Using Chabad’s social media platforms, calls for volunteers went out, a supply bank was put together, and host families were identified. Those in need could fill out forms to have volunteers help them repair their homes from the hurricane’s damage or find a temporary place to sleep. Offers of help from all over the country came in, some in monetary forms and others through volunteering.
Post-disaster, food is hard to come by, especially kosher food. Aishel House, an organization that provides meal accommodations to Jewish patients and their families at Texas Medical Center, was enlisted to help provide kosher food for evacuees. Their commercial kitchen and professional staff prepared meals for over 1000 hungry, desperate people. “I can’t tell you how much we appreciated the delivery,” writes Rachel Goodman on Facebook.
At the Lazaroff Chabad Center, community members arrived to help prepare meals. When they ran low on kosher ingredients, Rabbi Dovid Goldtsein of Houston, arranged for a fresh supply which arrived Thursday evening.
“The center of the Jewish community got hit hard,” says Rabbi Yossi Zaklikofsky of Bellaire, Texas, whose own house was flooded wall-to-wall. His family moved to their second floor to wait out the storm. “The Meyerland area always gets the brunt of bad weather, but the severity of this storm was totally unprecedented and reached Bellaire as well.”
With 11 Chabad branches in the Greater Metro Area of Houston, each coordinated a different aspect of the relief effort: treasurer, community liaison, media spokesperson, supplies, public information and other sectors. Says Rabbi Yossi Zaklikofsky who coordinated media coverage: “We knew we could have the biggest impact if we banded together.” With the help from Chabad on Campus, the relief efforts got another shot in the arm.
Leah Sherman from Memphis Tennessee is grateful to be where she can “tangibly contribute to the recovery after such a massive disaster.” A senior studying bioengineering, she has been acting as the group leader and liaison between the Chabad campus rabbi and rebbetzin and the students.
The student volunteers will also dedicate Monday, Labor Day, to the cleanup, before returning to their respective colleges in time for the first day of classes.

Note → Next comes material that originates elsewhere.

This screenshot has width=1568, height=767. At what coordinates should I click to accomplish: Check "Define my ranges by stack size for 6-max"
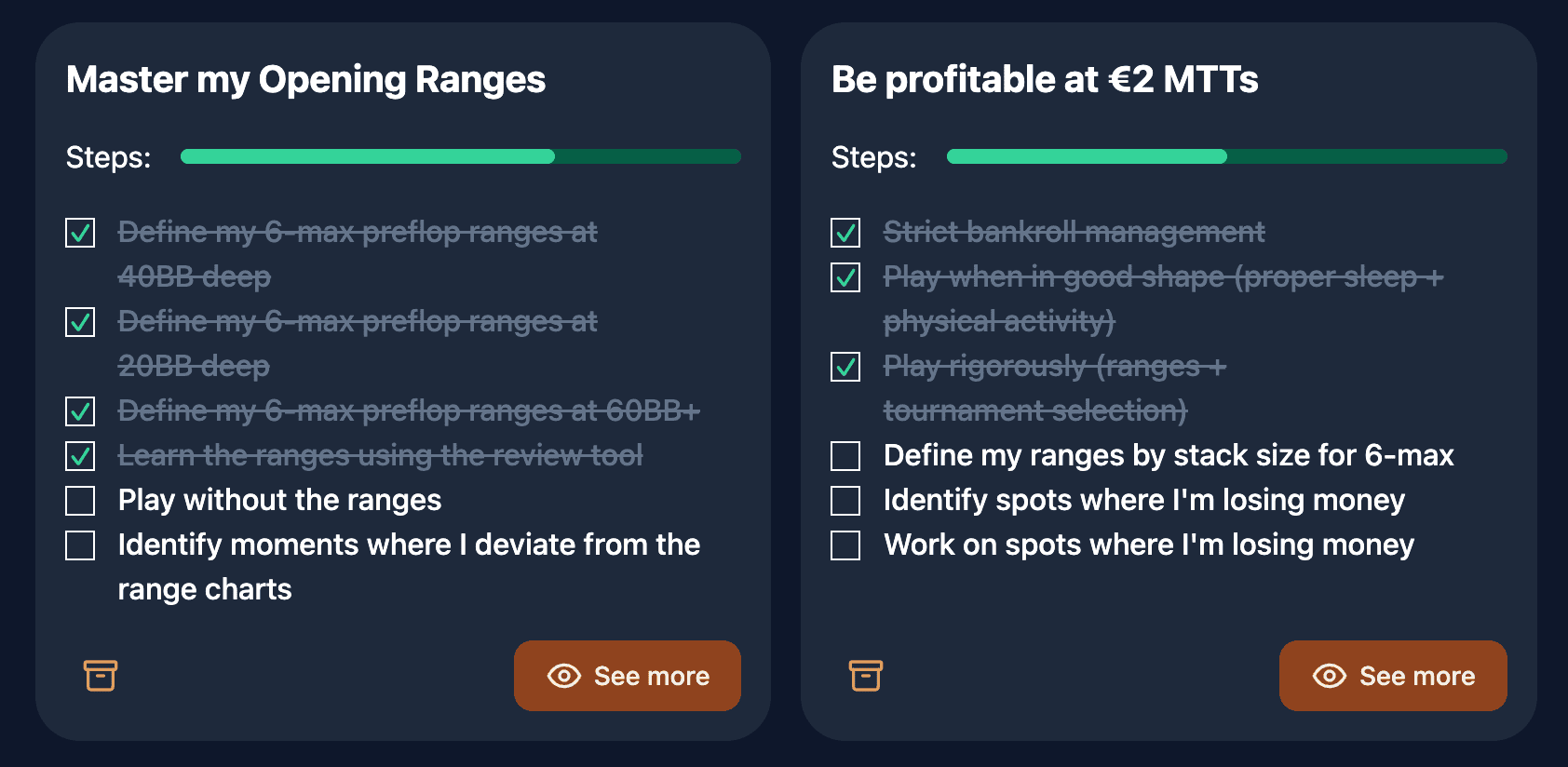pyautogui.click(x=845, y=455)
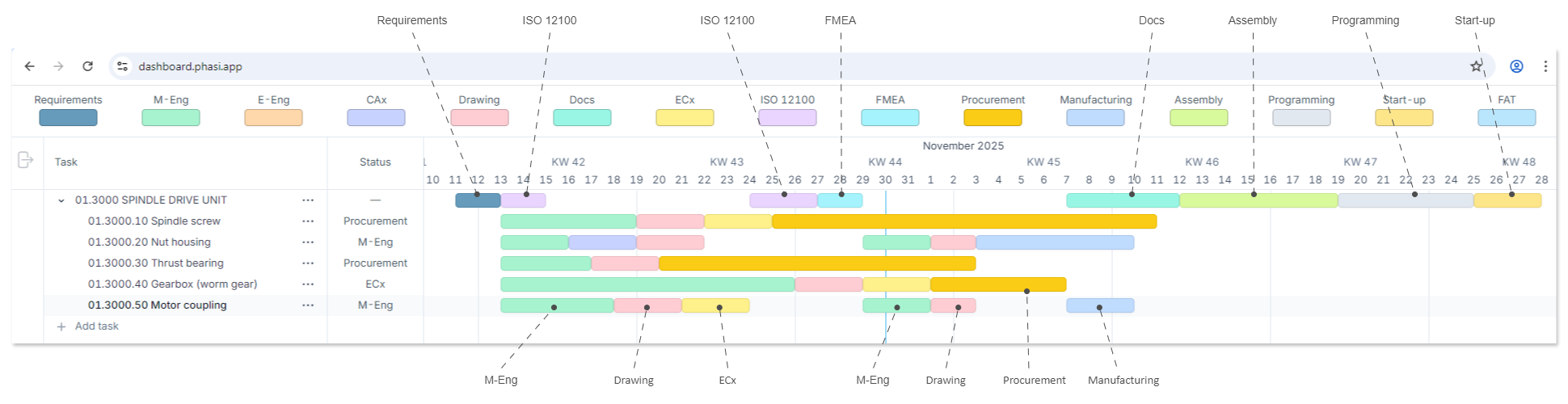Click the FAT legend color swatch
This screenshot has height=404, width=1568.
coord(1507,118)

“It warms my heart that we have such a nationwide strong Jewish community nationwide, that students are willing to give up their time to help people they’ve never met.” Students are coming this way to help people they’ll never see again. It’s true kindness. “Definitely bringing out the best of a lot of people, near and far.”
With the worst danger behind them, everyone now, says Basya, “is in massive rebuild mode.” Basya used her marketing skills to create a video for Harvey relief. Her husband has put together a team of 6 construction workers from his business to help citizens recover homes from the destruction.
“Destruction, loss, and sadness are all around us,” finishes Basya, her voice choked up with tears, “People lost everything. At the same time, though, there is an incredible amount of giving. It feels like a miracle.”